Microsoft to Continue Office on Mac
LiMikeTnux wrote to mention a CNN article giving details about the five year agreement now in place between Microsoft and Apple to keep Office alive on the Mac platform. From the article: "Though Apple clearly benefits from having the widely-used Office software available to its users, it may seem less obvious what Microsoft stands to gain from continuing its relationship. But according to Greg DeMichillie, a senior analyst with Directions on Microsoft, an independent consulting and analysis firm focusing specifically on Microsoft, the business is still a profitable one for Microsoft. While it's not a huge part of Microsoft's business, given the company's sheer scale, 'Apple's 3 to 4 percent market share doesn't hurt them either,' DeMichillie said. 'Also, to have them be seen going out of their way to hurt a competing operating system is not really helpful from an anti-trust perspective.'"
Office 2004 for OS X is light years better than Office 2003 for Windows.
Tons of the features in 2004 are showing up in other products for MS, like OneNote, Project etc. The only thing keeping Entourage from being better than Outlook by leaps and bounds is MS's intentional crippling of Entourage as an Exchange client.
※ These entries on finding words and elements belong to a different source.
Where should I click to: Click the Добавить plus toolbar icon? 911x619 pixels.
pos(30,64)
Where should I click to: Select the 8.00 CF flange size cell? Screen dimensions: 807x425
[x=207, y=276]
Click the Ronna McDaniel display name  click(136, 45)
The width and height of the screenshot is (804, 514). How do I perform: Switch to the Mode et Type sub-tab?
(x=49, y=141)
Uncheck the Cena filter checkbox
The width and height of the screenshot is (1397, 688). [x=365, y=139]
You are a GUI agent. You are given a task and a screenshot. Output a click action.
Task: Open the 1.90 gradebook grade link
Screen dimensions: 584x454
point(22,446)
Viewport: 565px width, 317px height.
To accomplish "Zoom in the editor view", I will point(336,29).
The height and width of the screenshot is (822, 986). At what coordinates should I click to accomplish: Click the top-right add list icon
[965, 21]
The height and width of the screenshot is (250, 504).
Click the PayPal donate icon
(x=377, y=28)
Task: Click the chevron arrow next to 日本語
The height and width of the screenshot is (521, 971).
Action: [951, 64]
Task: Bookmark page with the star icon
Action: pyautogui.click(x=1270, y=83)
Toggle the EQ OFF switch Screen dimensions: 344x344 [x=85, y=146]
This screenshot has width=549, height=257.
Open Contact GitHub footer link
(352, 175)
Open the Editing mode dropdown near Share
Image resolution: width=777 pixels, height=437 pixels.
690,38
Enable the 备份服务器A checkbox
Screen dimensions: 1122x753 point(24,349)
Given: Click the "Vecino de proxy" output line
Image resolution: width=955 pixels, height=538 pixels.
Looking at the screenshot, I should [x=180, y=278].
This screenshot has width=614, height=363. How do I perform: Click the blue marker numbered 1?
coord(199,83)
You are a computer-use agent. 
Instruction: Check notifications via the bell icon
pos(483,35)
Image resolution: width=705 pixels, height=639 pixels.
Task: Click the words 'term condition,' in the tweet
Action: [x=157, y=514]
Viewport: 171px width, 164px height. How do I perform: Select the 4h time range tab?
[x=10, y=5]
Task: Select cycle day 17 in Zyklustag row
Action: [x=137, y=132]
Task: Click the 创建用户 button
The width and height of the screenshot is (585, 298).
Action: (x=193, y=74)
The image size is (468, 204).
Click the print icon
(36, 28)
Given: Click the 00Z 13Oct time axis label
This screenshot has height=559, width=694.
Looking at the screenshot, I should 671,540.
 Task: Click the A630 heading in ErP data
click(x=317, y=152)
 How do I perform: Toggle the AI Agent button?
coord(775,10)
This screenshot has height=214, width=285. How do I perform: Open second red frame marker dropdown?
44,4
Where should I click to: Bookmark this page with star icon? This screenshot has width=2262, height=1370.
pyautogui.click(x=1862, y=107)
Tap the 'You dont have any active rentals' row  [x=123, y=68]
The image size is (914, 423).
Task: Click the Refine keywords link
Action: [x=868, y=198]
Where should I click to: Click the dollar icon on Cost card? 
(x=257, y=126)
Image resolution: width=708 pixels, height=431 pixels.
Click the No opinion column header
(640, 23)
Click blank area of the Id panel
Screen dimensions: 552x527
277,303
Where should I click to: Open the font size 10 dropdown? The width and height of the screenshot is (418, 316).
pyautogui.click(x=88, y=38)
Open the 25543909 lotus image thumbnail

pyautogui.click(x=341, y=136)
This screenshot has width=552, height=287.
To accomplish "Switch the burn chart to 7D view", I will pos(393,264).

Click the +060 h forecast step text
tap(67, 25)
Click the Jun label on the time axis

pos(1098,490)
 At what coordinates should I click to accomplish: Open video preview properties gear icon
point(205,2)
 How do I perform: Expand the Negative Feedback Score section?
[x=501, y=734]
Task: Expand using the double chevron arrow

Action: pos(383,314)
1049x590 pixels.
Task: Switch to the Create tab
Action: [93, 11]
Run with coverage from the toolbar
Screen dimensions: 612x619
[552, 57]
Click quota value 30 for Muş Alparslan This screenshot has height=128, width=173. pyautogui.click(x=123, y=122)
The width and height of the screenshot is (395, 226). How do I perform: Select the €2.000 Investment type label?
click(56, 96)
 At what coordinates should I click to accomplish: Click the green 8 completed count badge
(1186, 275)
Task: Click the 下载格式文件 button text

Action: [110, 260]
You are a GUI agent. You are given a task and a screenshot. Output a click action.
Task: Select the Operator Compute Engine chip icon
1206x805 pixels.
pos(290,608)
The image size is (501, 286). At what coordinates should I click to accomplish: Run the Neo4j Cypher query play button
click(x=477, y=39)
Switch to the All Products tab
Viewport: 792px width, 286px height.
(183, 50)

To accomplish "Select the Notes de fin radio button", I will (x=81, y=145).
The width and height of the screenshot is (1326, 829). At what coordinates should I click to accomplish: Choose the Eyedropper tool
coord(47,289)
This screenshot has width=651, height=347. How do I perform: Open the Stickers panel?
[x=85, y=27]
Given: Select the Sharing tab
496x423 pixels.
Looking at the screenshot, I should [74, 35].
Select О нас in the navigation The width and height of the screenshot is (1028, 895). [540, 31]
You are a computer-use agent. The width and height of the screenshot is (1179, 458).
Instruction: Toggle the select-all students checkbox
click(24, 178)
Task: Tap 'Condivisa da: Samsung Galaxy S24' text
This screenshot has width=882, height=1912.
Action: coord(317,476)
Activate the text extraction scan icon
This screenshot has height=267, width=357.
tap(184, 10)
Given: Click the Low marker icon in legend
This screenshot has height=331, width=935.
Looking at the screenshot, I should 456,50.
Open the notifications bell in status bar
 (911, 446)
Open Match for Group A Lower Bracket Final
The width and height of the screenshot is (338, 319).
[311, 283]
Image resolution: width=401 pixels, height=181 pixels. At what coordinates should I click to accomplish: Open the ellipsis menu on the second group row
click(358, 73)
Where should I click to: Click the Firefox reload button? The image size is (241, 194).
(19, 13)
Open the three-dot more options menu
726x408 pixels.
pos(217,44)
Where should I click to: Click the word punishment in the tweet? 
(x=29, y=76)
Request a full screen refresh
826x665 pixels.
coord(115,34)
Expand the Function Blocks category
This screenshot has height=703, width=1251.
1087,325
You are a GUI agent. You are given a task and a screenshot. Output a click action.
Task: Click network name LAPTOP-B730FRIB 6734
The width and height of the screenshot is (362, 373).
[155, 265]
Perhaps MS uses OS X for advanced products beta testing?
This
If Microsoft were to drop MS Office on the Mac then they would be opening up about 4% of the OS market to the alternatives you mentioned. That is something they don't need right now because even their grip on the Windows Office market is loosening. How many hundreds of thousands of licenses have they lost worldwide to Star Office or Open Office. They aren't doing Apple any favors here. They are just trying to prolong their time on top.
While its nice to have word and excel, there are a few things missing like access, viiso, project. Just enough missing components to still need to run a windows desktop in most companies.
More like a 'teaser' than real support.
---- Booth was a patriot ----
The only explanation that I can see is that they got some sort of concession out of Apple in exchange for the commitment.
I suspect that the concession from Apple was to not actively support OpenOffice. Maybe they offered in exchange for help (that I don't think they need) to get VirtualPC working on the new Intel Macs. But I'd welcome more informed speculation.